Mistakes That Kill Startups (2006) - docuru
http://paulgraham.com/startupmistakes.html
======
juped
Interesting to see how this aged. By my reckoning:

1 (Single Founder) - people just ignore this one, more or less.

2 (Bad Location) - this one became a horrifying monster that devours
everything it touches.

3 (Marginal Niche) - probably the biggest killer, then and now.

4 (Derivative Idea) - meh. People worry about this too much. Is there an
unserved market?

5 (Obstinacy) - on point. Serve the market.

6 (Hiring Bad Programmers) - This one also became a horrifying monster. Graham
says "In practice what happens is that the business guys choose people they
think are good programmers (it says here on his resume that he's a Microsoft
Certified Developer) but who aren't." Darkly hilarious in hindsight.

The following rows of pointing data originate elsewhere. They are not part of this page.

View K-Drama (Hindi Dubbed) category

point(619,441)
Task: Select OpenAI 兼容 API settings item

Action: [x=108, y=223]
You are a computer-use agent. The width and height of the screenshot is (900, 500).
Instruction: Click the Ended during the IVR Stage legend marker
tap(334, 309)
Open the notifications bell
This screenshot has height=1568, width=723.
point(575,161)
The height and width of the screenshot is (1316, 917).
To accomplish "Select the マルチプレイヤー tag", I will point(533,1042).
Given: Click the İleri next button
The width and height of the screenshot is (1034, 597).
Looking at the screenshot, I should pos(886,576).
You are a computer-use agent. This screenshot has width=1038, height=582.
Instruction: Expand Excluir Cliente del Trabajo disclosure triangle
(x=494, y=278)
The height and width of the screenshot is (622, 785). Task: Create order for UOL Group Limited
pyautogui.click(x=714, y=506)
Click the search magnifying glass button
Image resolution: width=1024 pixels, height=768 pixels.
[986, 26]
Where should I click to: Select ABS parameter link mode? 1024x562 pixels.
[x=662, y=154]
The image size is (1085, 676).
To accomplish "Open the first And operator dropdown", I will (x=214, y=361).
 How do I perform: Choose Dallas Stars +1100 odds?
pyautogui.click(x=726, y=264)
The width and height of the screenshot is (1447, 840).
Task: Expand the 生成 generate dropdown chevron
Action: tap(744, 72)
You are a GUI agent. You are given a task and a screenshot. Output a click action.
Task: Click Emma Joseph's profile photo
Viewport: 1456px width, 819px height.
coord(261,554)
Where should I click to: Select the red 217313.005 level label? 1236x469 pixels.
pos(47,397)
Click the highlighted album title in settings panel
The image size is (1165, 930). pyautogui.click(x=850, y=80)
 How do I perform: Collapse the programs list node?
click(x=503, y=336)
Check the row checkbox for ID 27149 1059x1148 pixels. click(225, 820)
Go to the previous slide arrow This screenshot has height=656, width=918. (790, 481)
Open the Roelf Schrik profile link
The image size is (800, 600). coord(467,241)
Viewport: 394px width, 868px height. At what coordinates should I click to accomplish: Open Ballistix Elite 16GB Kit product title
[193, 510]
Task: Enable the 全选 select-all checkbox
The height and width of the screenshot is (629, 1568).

7 (Choosing the Wrong Platform) - meh. People use fucking backend Javascript
now.

8 (Slowness in Launching) - Pretty valid.

9 (Launching Too Early) - maybe, I guess.

10 (Having No Specific User in Mind) - absolutely important. You have to be
serving a market.

11 (Raising Too Little Money) - this pendulum has swung way over the other way
now.

12 (Spending Too Much) - Yes. (Hiring too much. Stop trying to feel like an
important funded company.)

13 (Raising Too Much Money) - Something of a subtle point, but still an
important one - especially now that you can get too much money thrown at you
more easily.

14 (Poor Investor Management) - of course.

15 (Sacrificing Users to (Supposed) Profit) - I'll just note that Graham
writes that Google puts users first. Hindsight!

16 (Not Wanting to Get Your Hands Dirty) - Graham means with sales work. Very
much true.

17 (Fights Between Founders) - This is why you vest, I guess. Graham was still
down on founder vesting at the time.

18 (A Half-Hearted Effort) - I mean, why put in more of an effort if you have
a route to fail upward?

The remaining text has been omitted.